Texte présenté:
——————

2Aragon dans Les Incipit comparait, entre autres, le romancier à un jongleur ; l’auteur de Vies minuscules  se voit plutôt comme un architecte, un architecte doublé d’un auteur. Rien de moins que César ! Celui qui écrit « Caesar pontem fecit ». De lui il aimerait qu’on dise : « Michon fit un pont ». Interrogé sur ces lieux qui nous occupent, l’auteur en souligne la grande importance pour lui. Dans sa réponse, il les englobe dans une même nécessité architecturale, qu’il résume ainsi : « Il faut que ça tienne ». La question de savoir ce qui est plus stratégique disparaît : c’est comme si on cherchait à savoir laquelle des deux piles d’un pont soutient davantage l’édifice. Évidemment aucune. L’auteur file la métaphore : pour que le pont tienne, il faut qu’il y ait un mort, ou même plusieurs, sous chaque pile du pont. Mieux, si l’ouvrage est complexe, sous chaque arche. Ce souci, ce rêve architectural qui nécessite des morts répétées, symétriques, nous fait penser à Vies minuscules. Les huit récits qui le composent, ces huit vies consommées, pourraient former les différentes arches avec, en effet, un certain nombre de morts dessous, comme sacrifiées à la construction.

——————

(Données de pointage des cibles)
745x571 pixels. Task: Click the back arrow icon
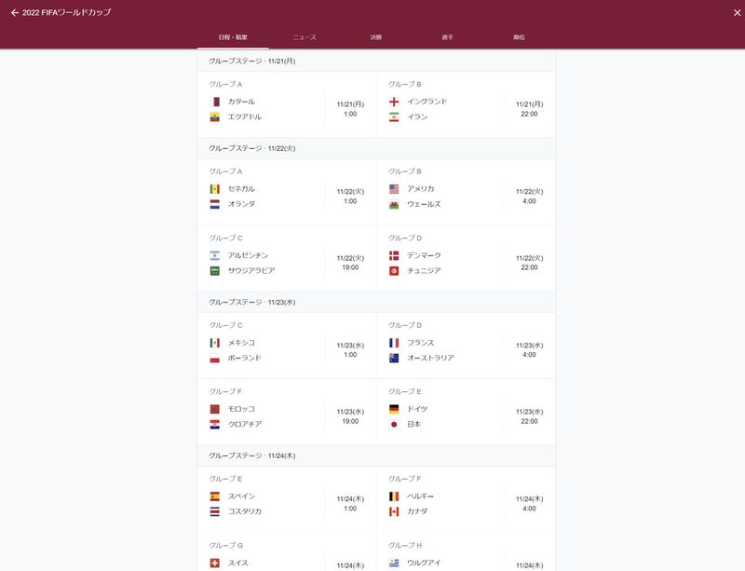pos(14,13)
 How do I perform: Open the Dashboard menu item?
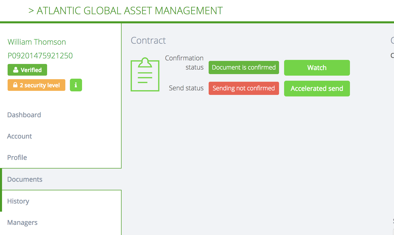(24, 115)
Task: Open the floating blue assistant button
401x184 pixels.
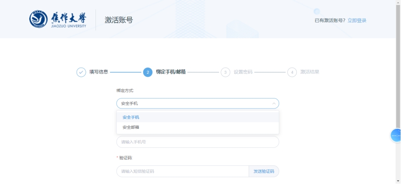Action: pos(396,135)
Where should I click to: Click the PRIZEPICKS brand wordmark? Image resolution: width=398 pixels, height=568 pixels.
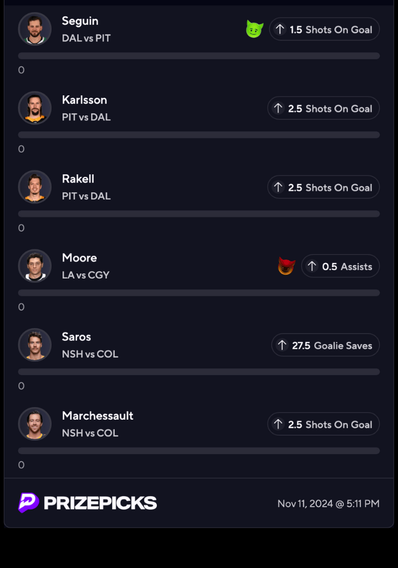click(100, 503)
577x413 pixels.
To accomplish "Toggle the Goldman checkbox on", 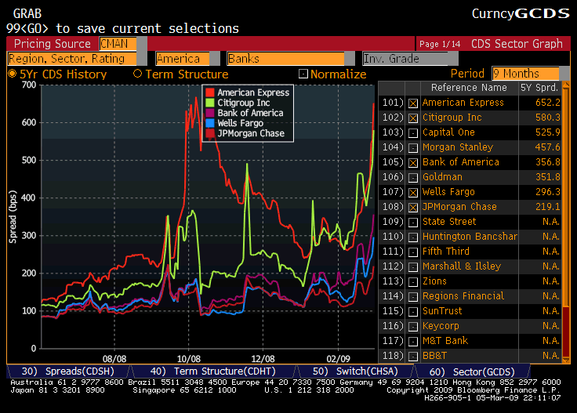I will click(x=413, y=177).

——————

L'exercice: Relevez, s'il vous plaît, toutes les citations placées entre guillemets « » dans le texte présenté. Les lignes n'ont aucun lien avec le texte présenté.

Réponse attendue:
- « Caesar pontem fecit »
- « Michon fit un pont »
- « Il faut que ça tienne »